SOURCE DATA —
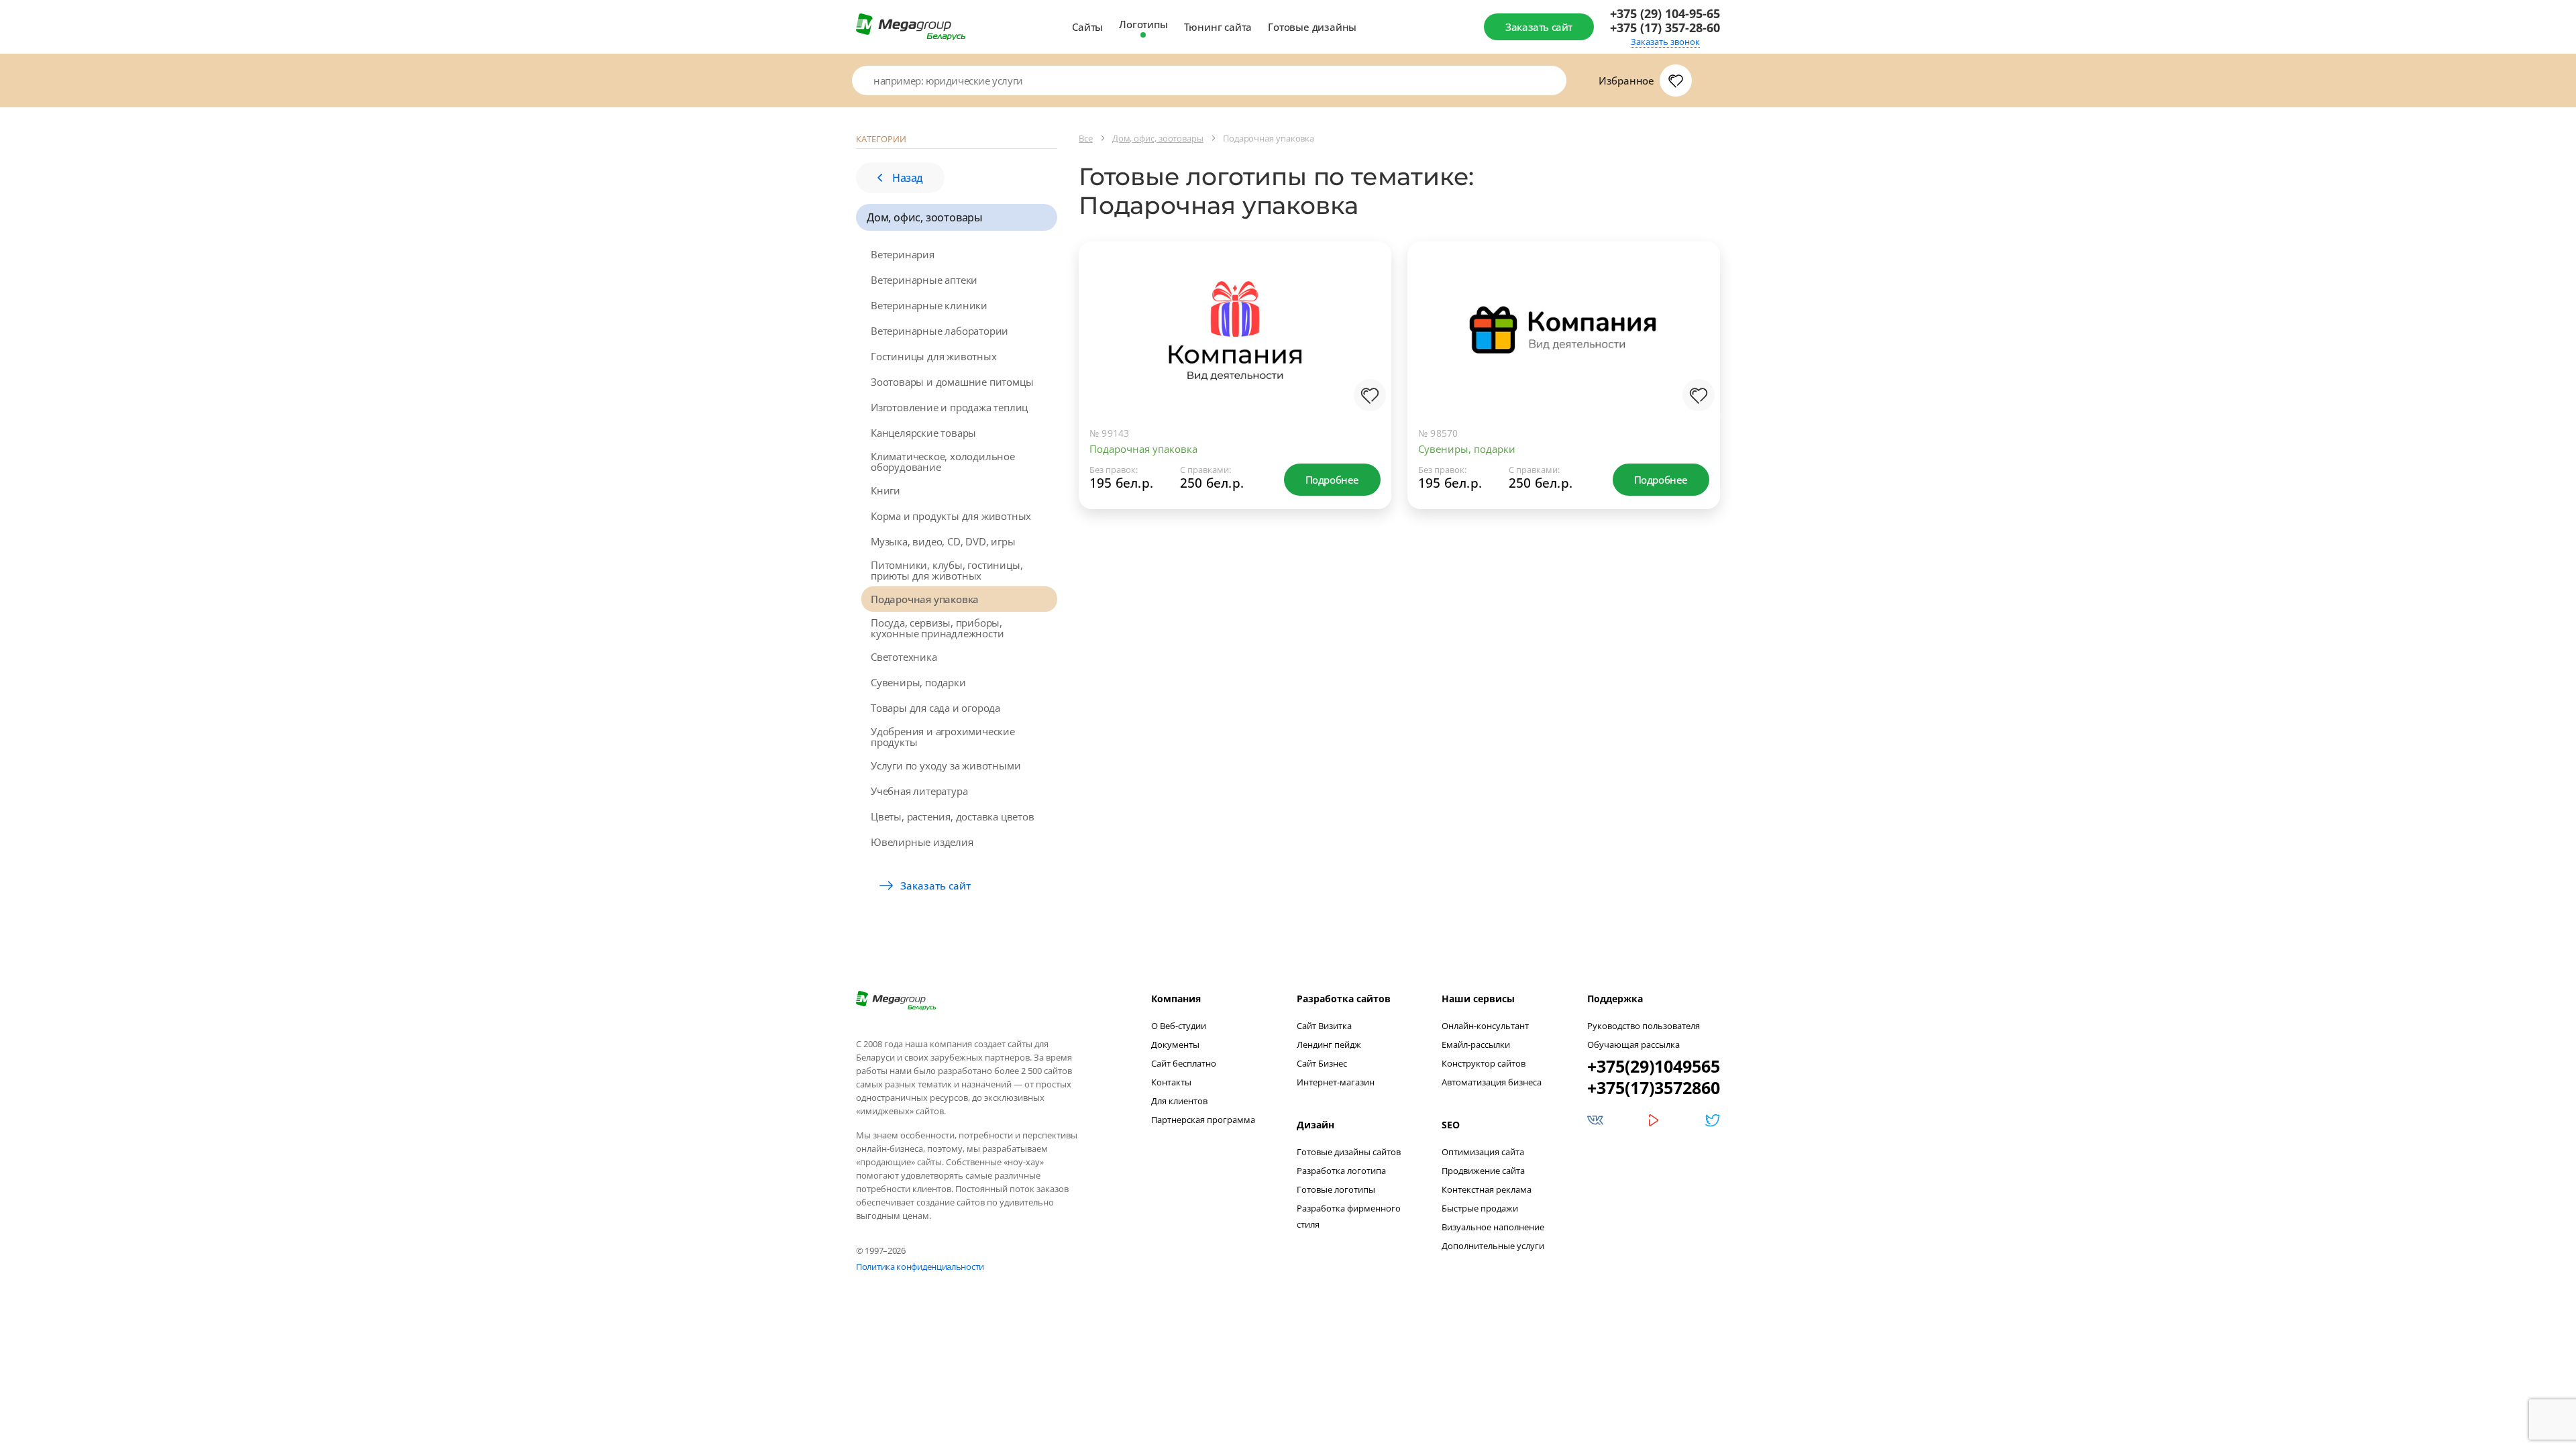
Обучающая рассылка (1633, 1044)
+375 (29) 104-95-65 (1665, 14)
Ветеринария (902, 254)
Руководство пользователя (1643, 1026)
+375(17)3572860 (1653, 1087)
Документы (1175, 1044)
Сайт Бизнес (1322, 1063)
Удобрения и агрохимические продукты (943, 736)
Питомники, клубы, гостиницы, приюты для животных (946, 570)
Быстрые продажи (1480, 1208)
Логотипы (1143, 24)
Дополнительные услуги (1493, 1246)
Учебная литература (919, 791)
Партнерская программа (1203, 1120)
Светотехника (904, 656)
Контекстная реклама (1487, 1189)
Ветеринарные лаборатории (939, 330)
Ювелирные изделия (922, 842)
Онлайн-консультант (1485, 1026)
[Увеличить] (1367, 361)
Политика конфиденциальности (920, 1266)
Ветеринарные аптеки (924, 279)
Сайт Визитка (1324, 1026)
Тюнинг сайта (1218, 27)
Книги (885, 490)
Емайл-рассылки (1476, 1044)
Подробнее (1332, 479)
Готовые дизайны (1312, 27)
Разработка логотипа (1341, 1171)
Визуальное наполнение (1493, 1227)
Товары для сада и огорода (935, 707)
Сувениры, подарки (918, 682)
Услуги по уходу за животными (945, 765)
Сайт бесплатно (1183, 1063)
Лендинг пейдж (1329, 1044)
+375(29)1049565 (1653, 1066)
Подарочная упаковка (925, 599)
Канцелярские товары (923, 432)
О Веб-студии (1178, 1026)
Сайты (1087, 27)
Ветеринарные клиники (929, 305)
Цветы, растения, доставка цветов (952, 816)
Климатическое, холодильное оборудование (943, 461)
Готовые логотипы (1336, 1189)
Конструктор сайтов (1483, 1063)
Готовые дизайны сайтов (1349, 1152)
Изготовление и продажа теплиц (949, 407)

...

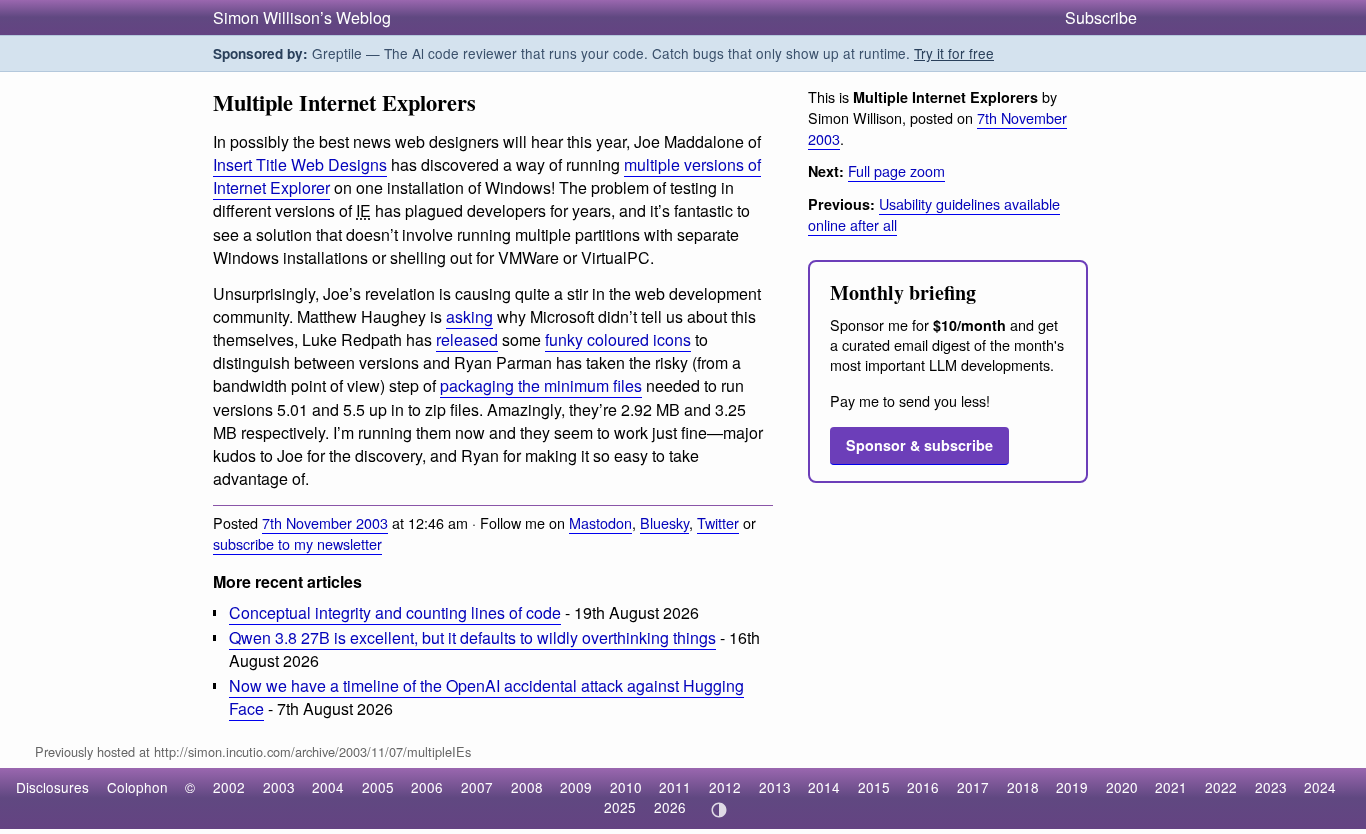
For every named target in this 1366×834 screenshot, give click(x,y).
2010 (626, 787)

* * *

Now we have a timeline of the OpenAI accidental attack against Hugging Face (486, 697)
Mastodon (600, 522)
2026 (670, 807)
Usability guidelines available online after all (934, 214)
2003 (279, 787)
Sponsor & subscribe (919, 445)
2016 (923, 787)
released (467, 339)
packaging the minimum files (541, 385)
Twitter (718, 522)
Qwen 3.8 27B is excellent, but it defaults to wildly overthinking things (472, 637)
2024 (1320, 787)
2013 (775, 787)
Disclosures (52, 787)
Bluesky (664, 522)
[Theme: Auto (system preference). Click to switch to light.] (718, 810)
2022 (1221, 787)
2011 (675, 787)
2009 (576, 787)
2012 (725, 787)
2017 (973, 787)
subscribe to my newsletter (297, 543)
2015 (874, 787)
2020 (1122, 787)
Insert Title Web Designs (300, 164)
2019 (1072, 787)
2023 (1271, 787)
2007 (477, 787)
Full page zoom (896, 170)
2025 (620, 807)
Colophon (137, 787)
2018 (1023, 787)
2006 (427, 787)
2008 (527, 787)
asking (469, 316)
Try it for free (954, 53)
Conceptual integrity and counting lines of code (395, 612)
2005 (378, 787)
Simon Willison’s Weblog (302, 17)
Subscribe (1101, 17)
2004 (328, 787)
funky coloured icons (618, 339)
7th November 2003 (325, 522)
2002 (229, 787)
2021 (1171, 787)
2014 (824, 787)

EXERCISE PROMPT —
Going through the entries above, count the lines that have the word "Ветеринарные" and state that count alone.

RESPONSE TO THIS EXERCISE —
3